Table 7.2 The residual errors of georeferencing the TIFFs from the Chunchucmil plan data.
Raster file (coverage) | RMS error |
---|
Chunchucmil’s entire plan | 0.01945 |
Block 0 | 0.00543 |
Block 1 | 0.00952 |
Block 2 | 0.00339 |
Block 3 | 0.00887 |
Block 4 | 0.00030 |
Block 5 | 0.00072 |
Block 6 | 0.00274 |
Block 7 | 0.00574 |
Block 8 | 0.00605 |
Block 9 | 0.00329 |
In addition to converting the .ai data to sufficiently reliable .shp format, the .ai map was converted to PDF, and in turn in Adobe Photoshop converted to TIFF. Since the originally shared map only showed a partial grid around the site’s centre, the same was done for the PDFs (provided at a later date) containing the 10 gridded blocks with labelling in which the site plan was organised. These blocks provide coded references for mapped features to improve navigation and referencing across the city plan.16 Adding a raster image layer of the whole city plan as a dataset in ArcMap enables essential visual checks for the integrity of the converted vector data, and shows the annotations (labels) that did not convert well in the earlier process, aiding interpretive work. After assigning the correct projection to the imported raster data, using the coordinates for the site’s centre point, the TIFF containing the entire plan could be georeferenced.17 Knowing the partial grid across the centre consists of 250x250m blocks, the georeferencing could be scaled (using five points on the grid in quincunx fashion). This can subsequently be extended to include the grids of the 10 label blocks by using the four extreme corners of each grid.
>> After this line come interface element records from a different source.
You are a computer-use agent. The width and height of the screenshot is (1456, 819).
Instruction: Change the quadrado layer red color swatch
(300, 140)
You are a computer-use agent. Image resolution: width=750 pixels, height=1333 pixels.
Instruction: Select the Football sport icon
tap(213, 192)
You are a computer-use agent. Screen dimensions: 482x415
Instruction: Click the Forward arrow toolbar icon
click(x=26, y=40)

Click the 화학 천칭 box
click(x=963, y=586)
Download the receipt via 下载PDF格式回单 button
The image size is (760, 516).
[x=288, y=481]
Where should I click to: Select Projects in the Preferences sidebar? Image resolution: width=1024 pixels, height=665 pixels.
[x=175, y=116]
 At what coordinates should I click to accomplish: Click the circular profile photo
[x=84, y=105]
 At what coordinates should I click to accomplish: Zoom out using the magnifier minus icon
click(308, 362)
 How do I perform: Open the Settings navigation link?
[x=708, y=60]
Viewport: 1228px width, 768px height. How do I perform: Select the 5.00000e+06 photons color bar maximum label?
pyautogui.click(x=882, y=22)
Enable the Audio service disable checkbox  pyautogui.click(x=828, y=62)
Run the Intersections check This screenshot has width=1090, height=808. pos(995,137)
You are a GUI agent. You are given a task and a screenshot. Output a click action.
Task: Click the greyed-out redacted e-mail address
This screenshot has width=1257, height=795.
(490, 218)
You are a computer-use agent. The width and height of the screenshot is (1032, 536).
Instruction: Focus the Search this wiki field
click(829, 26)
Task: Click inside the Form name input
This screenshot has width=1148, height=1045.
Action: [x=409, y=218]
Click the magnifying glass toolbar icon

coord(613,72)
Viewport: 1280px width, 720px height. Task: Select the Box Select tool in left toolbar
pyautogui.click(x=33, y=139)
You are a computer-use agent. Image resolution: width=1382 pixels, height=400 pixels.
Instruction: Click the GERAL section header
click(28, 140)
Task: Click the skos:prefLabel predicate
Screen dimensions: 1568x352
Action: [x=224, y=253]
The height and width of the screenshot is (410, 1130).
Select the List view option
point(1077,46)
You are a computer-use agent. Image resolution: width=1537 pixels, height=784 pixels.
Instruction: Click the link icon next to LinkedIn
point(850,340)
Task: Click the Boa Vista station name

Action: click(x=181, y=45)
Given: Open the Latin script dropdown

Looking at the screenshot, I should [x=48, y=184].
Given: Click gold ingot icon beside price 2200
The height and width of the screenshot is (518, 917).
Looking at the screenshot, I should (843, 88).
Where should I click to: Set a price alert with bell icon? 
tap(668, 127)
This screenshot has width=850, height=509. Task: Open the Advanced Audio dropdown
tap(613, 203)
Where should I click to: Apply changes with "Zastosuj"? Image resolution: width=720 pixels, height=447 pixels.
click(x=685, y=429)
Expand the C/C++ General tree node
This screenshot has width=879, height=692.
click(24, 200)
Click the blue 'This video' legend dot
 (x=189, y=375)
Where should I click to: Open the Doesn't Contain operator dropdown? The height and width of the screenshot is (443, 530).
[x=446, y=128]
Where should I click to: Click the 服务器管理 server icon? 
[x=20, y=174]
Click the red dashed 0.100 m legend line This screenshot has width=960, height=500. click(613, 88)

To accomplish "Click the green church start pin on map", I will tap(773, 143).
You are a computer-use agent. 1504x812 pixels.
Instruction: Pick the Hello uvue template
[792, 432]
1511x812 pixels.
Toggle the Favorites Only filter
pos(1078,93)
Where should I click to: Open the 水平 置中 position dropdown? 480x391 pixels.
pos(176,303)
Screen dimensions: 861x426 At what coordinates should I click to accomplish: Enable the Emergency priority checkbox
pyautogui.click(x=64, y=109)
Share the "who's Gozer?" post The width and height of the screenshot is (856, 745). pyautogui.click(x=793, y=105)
The results of this georeferencing process can be found in Table 7.2.
Next, the generated shape files containing the vector data of the original plan were imported as layers in the GIS. Using the spatial adjustment tools as described for Winchester, referring to the four extreme corners of the partial centre grid (this grid was included as part of each separate .ai vector layer before), each layer could be displaced and scaled exactly (i.e. literally without processing error) onto the corresponding coordinates. With the vector layers overlaying the raster images, the quality and integrity of the vector data conversions could be checked for each detail as well as for overall completeness. On inspection, only few minute details seemed to be missing (likely due to visual rendering techniques). As relatively easy manual edits could resolve any issues in subsequent processes preparing data parity (below), the data were deemed fit for use.